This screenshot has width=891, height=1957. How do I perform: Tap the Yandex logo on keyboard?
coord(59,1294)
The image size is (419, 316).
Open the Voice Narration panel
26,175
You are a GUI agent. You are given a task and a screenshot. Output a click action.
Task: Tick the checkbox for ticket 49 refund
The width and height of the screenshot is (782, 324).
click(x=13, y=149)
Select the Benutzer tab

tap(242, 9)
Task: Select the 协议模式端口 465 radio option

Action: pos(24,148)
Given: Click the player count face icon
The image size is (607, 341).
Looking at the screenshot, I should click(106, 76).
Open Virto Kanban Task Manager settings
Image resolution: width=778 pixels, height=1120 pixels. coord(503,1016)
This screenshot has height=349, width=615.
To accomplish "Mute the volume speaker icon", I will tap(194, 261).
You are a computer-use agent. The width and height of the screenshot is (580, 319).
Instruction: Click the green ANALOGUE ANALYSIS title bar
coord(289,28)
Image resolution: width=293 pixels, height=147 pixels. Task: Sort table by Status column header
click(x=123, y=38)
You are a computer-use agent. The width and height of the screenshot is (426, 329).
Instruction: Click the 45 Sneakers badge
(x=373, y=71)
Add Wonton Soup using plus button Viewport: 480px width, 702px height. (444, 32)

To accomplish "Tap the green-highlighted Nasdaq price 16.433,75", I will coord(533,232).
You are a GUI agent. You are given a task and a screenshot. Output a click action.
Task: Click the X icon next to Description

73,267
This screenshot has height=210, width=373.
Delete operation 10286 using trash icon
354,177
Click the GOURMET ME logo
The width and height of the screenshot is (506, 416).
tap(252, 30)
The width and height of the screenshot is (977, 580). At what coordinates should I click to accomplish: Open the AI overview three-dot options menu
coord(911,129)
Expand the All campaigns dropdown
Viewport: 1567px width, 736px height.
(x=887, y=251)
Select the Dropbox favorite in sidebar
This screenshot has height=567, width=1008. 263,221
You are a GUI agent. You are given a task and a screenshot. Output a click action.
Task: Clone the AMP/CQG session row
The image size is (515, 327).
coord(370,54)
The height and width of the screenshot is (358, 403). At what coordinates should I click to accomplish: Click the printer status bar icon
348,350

######

WHAT IS BEING ASKED:
The entire listing above, every line of it, should be copied out exactly.

SOLUTION TO THIS PROBLEM:
This screenshot has width=891, height=1957. How do I perform: Tap the Yandex logo on keyboard?
coord(59,1294)
The image size is (419, 316).
Open the Voice Narration panel
26,175
You are a GUI agent. You are given a task and a screenshot. Output a click action.
Task: Tick the checkbox for ticket 49 refund
The width and height of the screenshot is (782, 324).
click(x=13, y=149)
Select the Benutzer tab

tap(242, 9)
Task: Select the 协议模式端口 465 radio option

Action: pos(24,148)
Given: Click the player count face icon
The image size is (607, 341).
Looking at the screenshot, I should click(106, 76).
Open Virto Kanban Task Manager settings
Image resolution: width=778 pixels, height=1120 pixels. coord(503,1016)
This screenshot has height=349, width=615.
To accomplish "Mute the volume speaker icon", I will tap(194, 261).
You are a computer-use agent. The width and height of the screenshot is (580, 319).
Instruction: Click the green ANALOGUE ANALYSIS title bar
coord(289,28)
Image resolution: width=293 pixels, height=147 pixels. Task: Sort table by Status column header
click(x=123, y=38)
You are a computer-use agent. The width and height of the screenshot is (426, 329).
Instruction: Click the 45 Sneakers badge
(x=373, y=71)
Add Wonton Soup using plus button Viewport: 480px width, 702px height. (444, 32)

To accomplish "Tap the green-highlighted Nasdaq price 16.433,75", I will coord(533,232).
You are a GUI agent. You are given a task and a screenshot. Output a click action.
Task: Click the X icon next to Description

73,267
This screenshot has height=210, width=373.
Delete operation 10286 using trash icon
354,177
Click the GOURMET ME logo
The width and height of the screenshot is (506, 416).
tap(252, 30)
The width and height of the screenshot is (977, 580). At what coordinates should I click to accomplish: Open the AI overview three-dot options menu
coord(911,129)
Expand the All campaigns dropdown
Viewport: 1567px width, 736px height.
(x=887, y=251)
Select the Dropbox favorite in sidebar
This screenshot has height=567, width=1008. 263,221
You are a GUI agent. You are given a task and a screenshot. Output a click action.
Task: Clone the AMP/CQG session row
The image size is (515, 327).
coord(370,54)
The height and width of the screenshot is (358, 403). At what coordinates should I click to accomplish: Click the printer status bar icon
348,350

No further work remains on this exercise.